Spatchcocked Chicken
If you’ve never heard the term, “spatchcocked” means flattened. Remove the backbone and the breastbone from your whole chicken, then press it flat so you can cook it on the grill or broil it. Flattening it will make it cook more evenly.
If you’re grilling the chicken outside, it will definitely benefit from a marinade. This one is simple and tasty.
The thinly peeled rind of 2 lemons 2–3 thin slices fresh ginger 2 tablespoons soy sauce
4 tablespoons olive oil
1 teaspoon sesame oil
2–4 cloves garlic (pressed or finel
y minced) Thyme (fresh if possible)
Freshly ground pepper
If you love to julienne, make slivers of the lemon peel and the ginger. If you’re in a hurry, grate the ginger and even the lemon rind.

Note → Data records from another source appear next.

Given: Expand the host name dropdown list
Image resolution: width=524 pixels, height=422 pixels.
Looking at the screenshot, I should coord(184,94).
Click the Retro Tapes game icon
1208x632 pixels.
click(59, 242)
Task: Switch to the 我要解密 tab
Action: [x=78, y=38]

Use fresh thyme if you have it, but dried is fine too.
Mix everything together and massage the chicken with it. If you don’t want your hands to smell like garlic and sesame oil for the rest of the day, wear latex gloves or paint the marinade on with a brush.
And grill away!
Puffed Apple Pancake
Sometimes this recipe is called “Apple Dutch Baby” but Dutch baby is usually more like a flat pancake. In contrast, this one puffs up and the top becomes crisp. It resembles Toad in the Hole, a savory pub dish with sausages in England, but this recipe is sweet.
Preheat the oven to 400 degrees F.
APPLES:
2 tablespoons salted butter 3 medium cooking apples (like Cortlands), peeled, cored, and sliced thickly 2 tablespoons sugar
Melt the butter in a 9” cast-iron skillet, then add the apples and sauté on medium-high heat until they begin to brown just a bit. Sprinkle the sugar over them and continue cooking for a couple more minutes. (If the mixture looks too soupy, drain some of the liquid off so the batter won’t become soggy.) When the apples are just about ready, make the batter.
BATTER:
1 cup whole milk
2 eggs
1 cup white flour
2 tablespoons sugar
1/2 teaspoon ground cinnamon 1/2 teaspoon salt 2 tablespoons vanilla extract 1 tablespoon melted butter Combine all the ingredients in a blender or food processor, then blend for a minute (a full minute—this is important, so time it), right before you’re ready to bake.